On the one hand, they're excited about how Jesus will be returning any moment, which in fact our Bibles tell us is certainly not yet the case, just as Paul warned people not to expect right away in his own day. But faced with evidence of the sort of thing that the Bible tells us to expect before Jesus returns, they rely on the authority of people like Rush Limbaugh to blow it off. If they really think Jesus will show up any moment, why are they so sure that the "beginning of birth pangs" that Jesus spoke of won't be happening first?

That's what it looks like to be devoid of real faith. You can irrationally hold totally conflicting notions in your head at the same time, and nobody can, by patiently counting the objects in front of your face, persuade you that these 2, plus those 2, really do add up to 4 and not 5. But as James writes, the wisdom from above is pure and reasonable - or as Paul puts it, it's the spirit of a sound mind.

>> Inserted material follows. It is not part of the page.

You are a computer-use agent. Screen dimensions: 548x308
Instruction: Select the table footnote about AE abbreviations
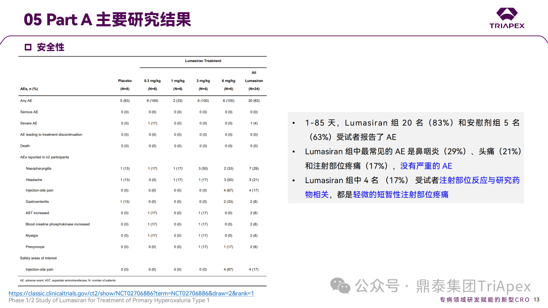tap(68, 280)
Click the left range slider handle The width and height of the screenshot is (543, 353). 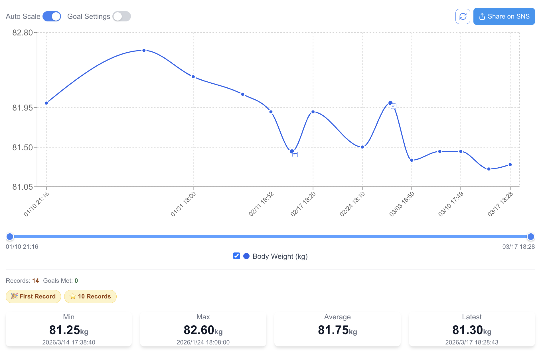(x=10, y=236)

That's what biblical faith looks like.

2 Comments:

Anonymous Anonymous said...

its good to heat you sharing some of your thinking again. Peter, sober minded thinking at 44 is justas lonly a place as it was at 16 and 21 and 26 years old. whats going on with you today? whats got you talking about the 2+2=5 people?
judy

4/26/2010 10:24 PM  
Anonymous Anonymous said...

i guess i just feel like talking to you.
>> Don't they commonly meet doubts and objections with such great advice as,<<
here's what i think happens Peter. I think that when we have doubts and objections we are met by the "Jesus died for show a little gratitude and be happy group", But, If we are of a sincere heart when we are having the objections and doubt GOD HIMSELF is the brass over our heart that keeps those empty words from working to feed us.. But, for some reason, i think GOD set up the whole deal..for some reason the "cheer up committee" couldn't sustain me. I don't believe they sustain anybody who GOD has made hungry for answers..I don't know how this works, and I get angry and sad. But I think it is GOD who answers people. I don't think the people you are referring to have ever met GOD. I don't think they can have doubts and objections that lead to acquiring truth. Like a dog cant fly. Doubts that are attached to their lives in the way necessary to know the difference an an ANSWER and a cheerful word. What I am suggesting here, is the only reason you might not be able to do this, >>irrationally hold totally conflicting notions in your head at the same time<<, is because GOD has given you that real faith. It is a special strength. One I am sorta paranoid of not having. It has taken such pain to have this faith. to prefer the rod over the foxes hole. Isn't this what you are meaning when you say in the article, The High places and the LOW. >>It is blessing to escape the bewitchment of the proud<< You gain this escape this through suffering. By continued hunger. Hungry first in not eating the "Just believe brother" words. I refer to these folks as the neutral. Second hunger is from how telling the truth can make you sit alone. But it is what real faith causes one to do. Take the rod over the den. I'm glad you felt like writing a bit today.